══ Text shown

Tag Archives: folk music

Through a Vale of Tears: The Story-Song

Joni Mitchell in 1974 Wikipedia.org
Joni Mitchell in 1974  
               Wikipedia.org

To sing is to have the self confidence to make oneself more accessible to others. Perhaps this is what Augustine meant when he said that “the person who sings prays twice.”

Are there spheres of communication that have a perfect form?  Are there ways to express the nearly inexpressible? These are grand but interesting questions with at least a partial answer. One plausible way to adding meaning to a message is to carry its burdens in two dimensions: for example, in words and images, or in words and music.  Sometimes it seems like the world increasingly prefers the first option.  We have seemingly insatiable appetites for even bad video and film, with even worse sound.  But I keep coming back to the revelatory power of the other pairing centered on the aural: words and music. The combination can suddenly make apparent what cannot be made visible or represented in language alone.

The song–from folk to opera–is potentially expression times three: words laid within the “hooks” of melodies, modulated in attention-getting  triads within major or minor keys, and sometimes set literally to the rhythm of the heart. The effect is both poetic and disclosive, nudging the voice into a registers that seem to make the soul more transparent. To sing is to have the self confidence to make oneself  more accessible emotionally. I’d like to think this is what Augustine meant when he said that “the person who sings prays twice.”

Story-songs are a special case. Lately they’ve been celebrated in feature films such as the Coen brothers’ Inside Llewyn Davis (2013), as well as popular documentaries such as Laura Archibald’s Greenwich Village: Music that Defined a Generation (2013).  And while it’s hard to avoid being hopelessly reductive when discussing music, it’s relentless pull on our attention  still manages to bait us into the effort. Bears have honey.  We have music.

Narrative ideas are sometimes worked out in so-called “concept albums.” Cabaret singer Nancy Lamott’s My Foolish Heart (1993) has a string of pieces that start with a couple’s first infatuation (The Best is Yet to Come) and ends 10 songs later in a relationship that is spent, the broken couple dividing up their books as they prepare to move on (Where do you Start?).  

The story-song goes even further to construct its own three act play, often in very personal terms.  And if there’s not always a full third act, there is at least the expressive power bound in a sequence of events cast in the prose of personal biography. Few working in this more intimate  style settle for the kinds of statements of sheer romantic bliss that iconic writers of the Great American Songbook took as their norm. Instead, the best are individualized narratives that still manage to tap feelings we already know. The story-song offers a para-history:  partly someone else’s biography and–because of the empathy  a fragment of sentiment evokes–partly ours as well. The effect can be transformative. The mingling of words and music in three or four chords can be more precious to its listeners than multi-million dollar films that often squander their mandates to tell a compelling story.

════
══ Listed entries

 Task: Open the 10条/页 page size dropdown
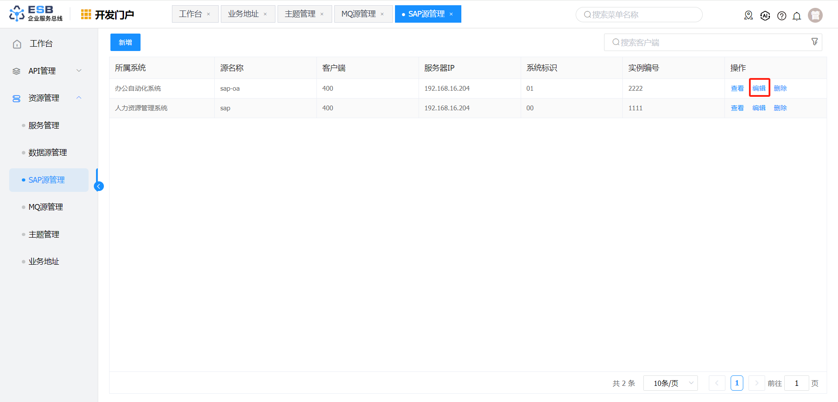pyautogui.click(x=670, y=383)
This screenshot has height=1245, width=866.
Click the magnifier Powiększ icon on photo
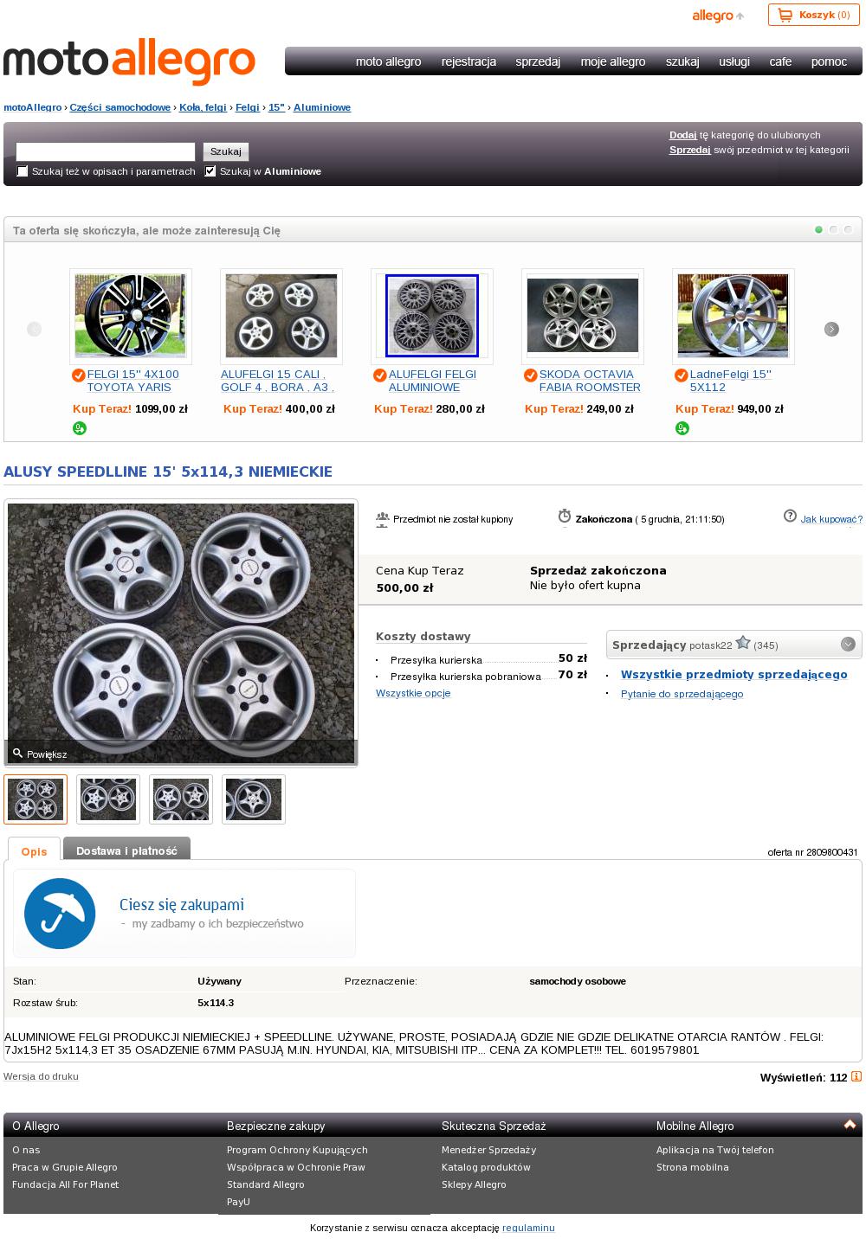point(17,754)
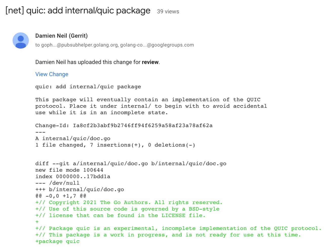324x251 pixels.
Task: Click the green '+package quic' line
Action: tap(57, 241)
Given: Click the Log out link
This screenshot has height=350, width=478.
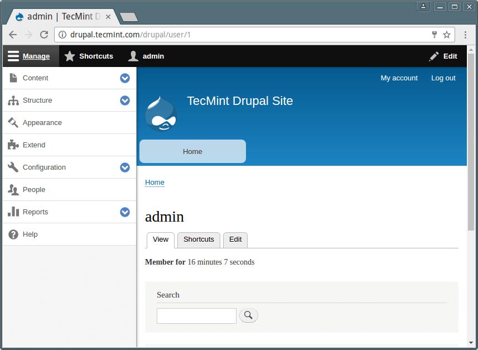Looking at the screenshot, I should tap(443, 78).
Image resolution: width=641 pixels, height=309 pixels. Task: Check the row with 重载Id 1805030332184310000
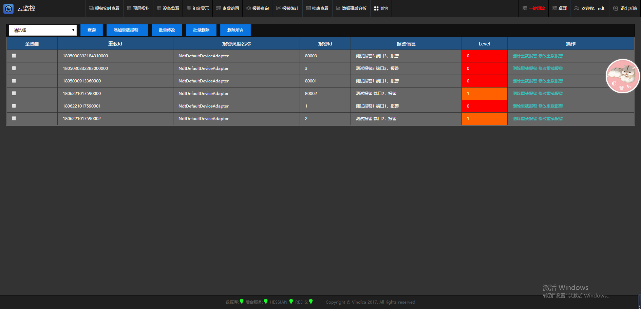14,56
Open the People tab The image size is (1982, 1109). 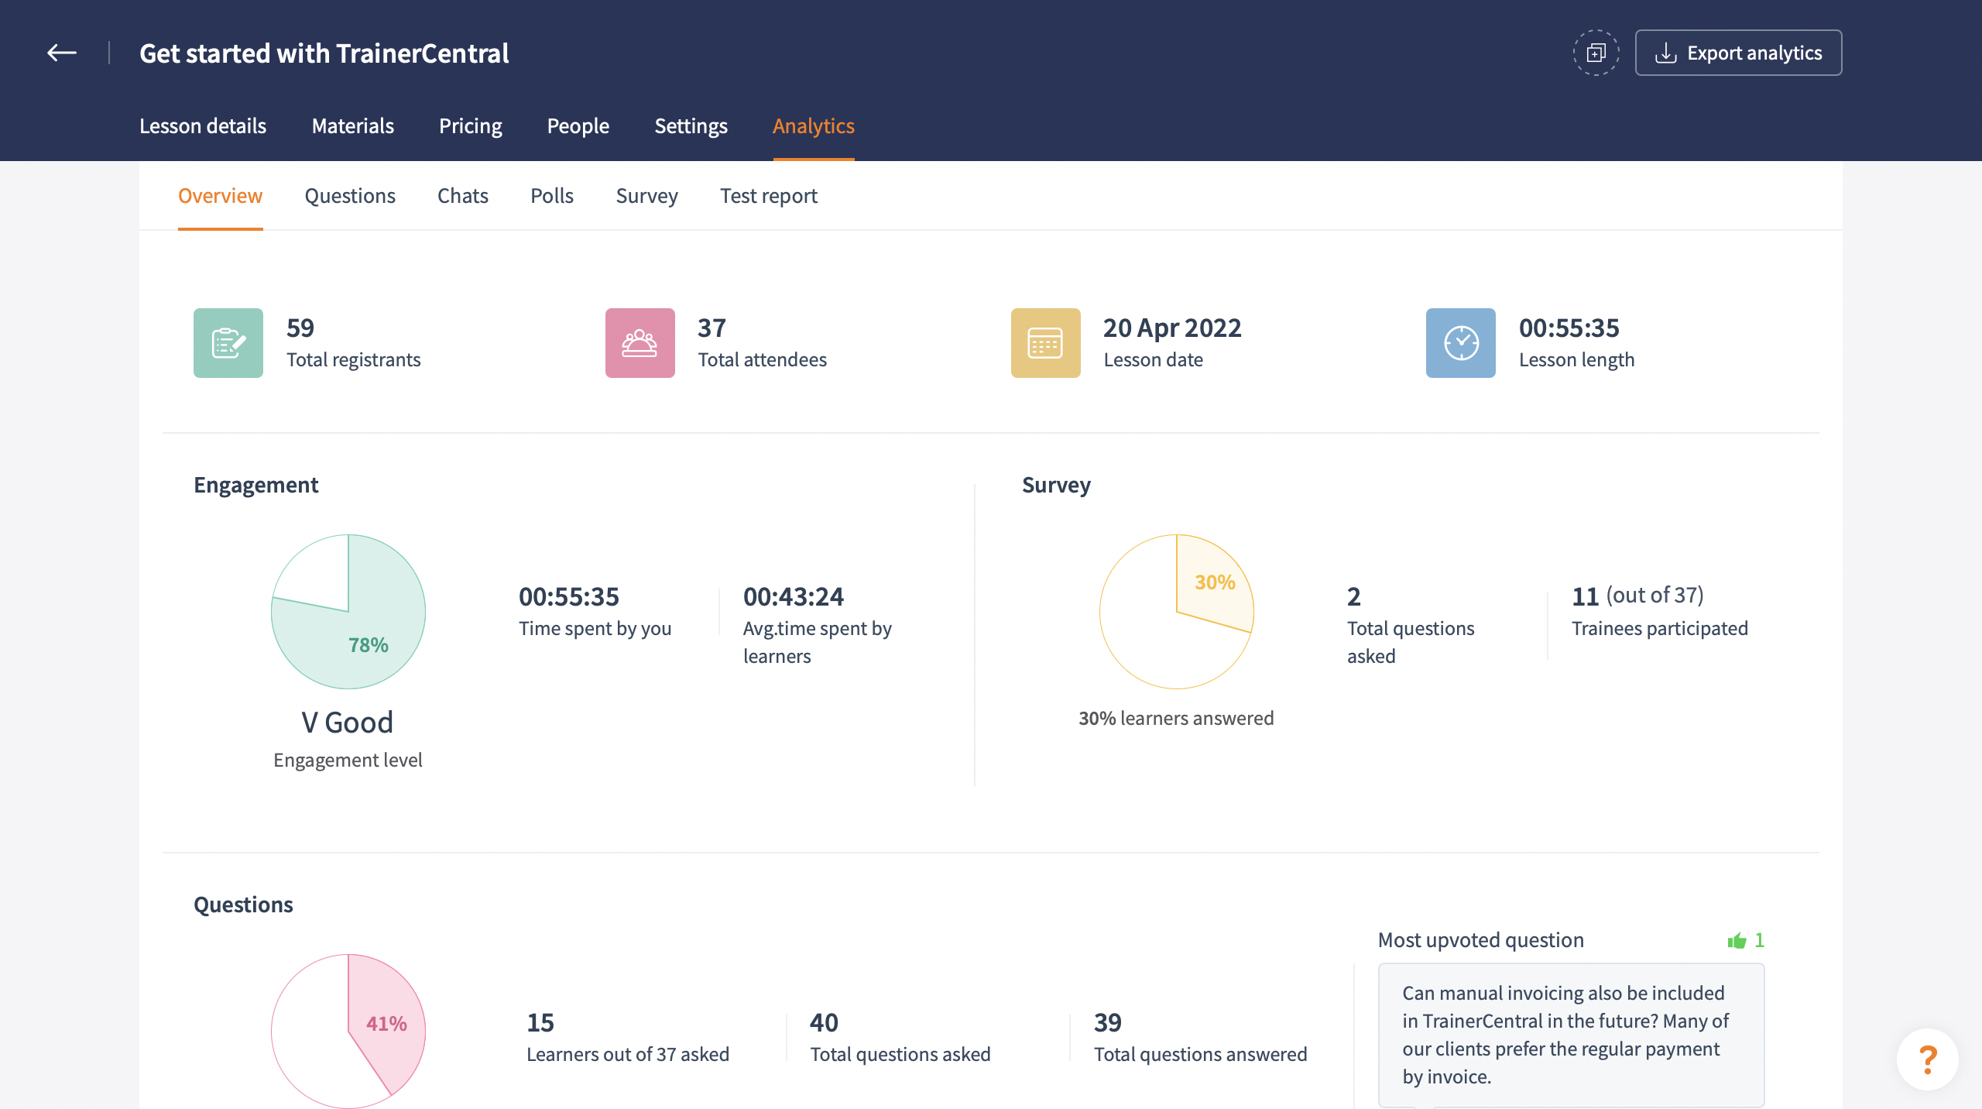point(578,125)
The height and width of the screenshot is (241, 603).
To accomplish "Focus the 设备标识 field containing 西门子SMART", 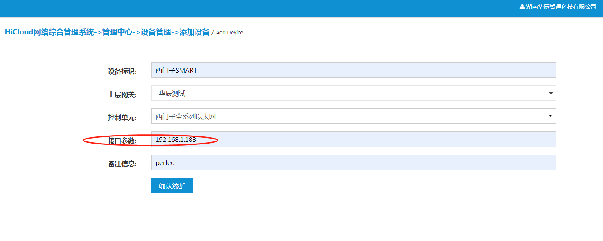I will pyautogui.click(x=353, y=70).
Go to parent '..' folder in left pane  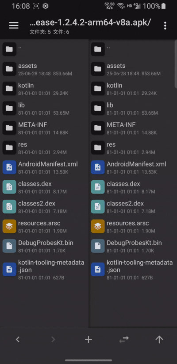pyautogui.click(x=44, y=49)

════

● **What is asked**
A – Summarize the essay on story-songs in two sentences.
B – According to the essay on story-songs, why is the story-song a para-history that is partly the listener's own, and not only someone else's biography? Answer in one or two sentences.
C – Extend the essay on story-songs from its last sentence onward.
The rows play no part in what is asked here.

● **Answers below**
A – The essay argues that pairing words with music can reveal what language alone cannot, and it calls the song "expression times three" that makes the soul more transparent. It singles out story-songs as a special case that builds its own three-act play in personal terms, offering a para-history that is partly someone else's biography and partly the listener's own.

B – The story-song is partly the listener's own because of the empathy that a fragment of sentiment evokes. Its individualized narratives still manage to tap feelings the listener already knows.

C –
Identifying classics of this form will always be an idiosyncratic exercise. Story songs have obviously sprung from everywhere, including Southern Appalachia (Iris DeMent’s Our Town), the folk revivals of the 1960s and 70s (Bob Dylan’s Ballad in Plain D), Nashville (Taylor Swift’s Love Story), and even suburbia (Richard Shindell’s Hazel’s House).

There are so many songs that could be called iconic.  Everybody’s playlist is different and not to be dismissed. Consider a small sample:

For a full three-act narrative there’s Marty Robbins’ 1959 ballad, El Paso. To say that it got its share of airplay in its time is an understatement.  Robbins wrote it for his Gunfighter Ballads, album, doing in four minutes what the popular horse operas of the day spread over 90.  It retains the same masculine form emphasizing action over feelings as Gordon Lightfoot’s Wreck of the Edmund Fitzgerald (1976). Lightfoot put to music the widely known drama of a Great Lakes freighter lost in a fierce Lake Superior storm.

Sometimes story-songs seem take us very close to a writer’s past, such as Dar Williams After all (2000), It recounts a family in disarray, and her subsequent bouts of depression as a younger woman.  Some of the same kind of despair exists in The Pogues’ Fairytale of New York (1987), where the alcohol-induced meltdown of the Irish group seems to be happening during the recording.

Kris Kristofferson once said to Joni Mitchell that she was maybe too biographical in her music: “Oh Joni – save something of yourself,” he cautioned after hearing one of her sets decades ago.  Her Night Ride Home (1991) avoids the darker cast of so much of her output. It it she simply celebrates the freedom of heading out with her friends in the band after a successful performance.  No cares or phones.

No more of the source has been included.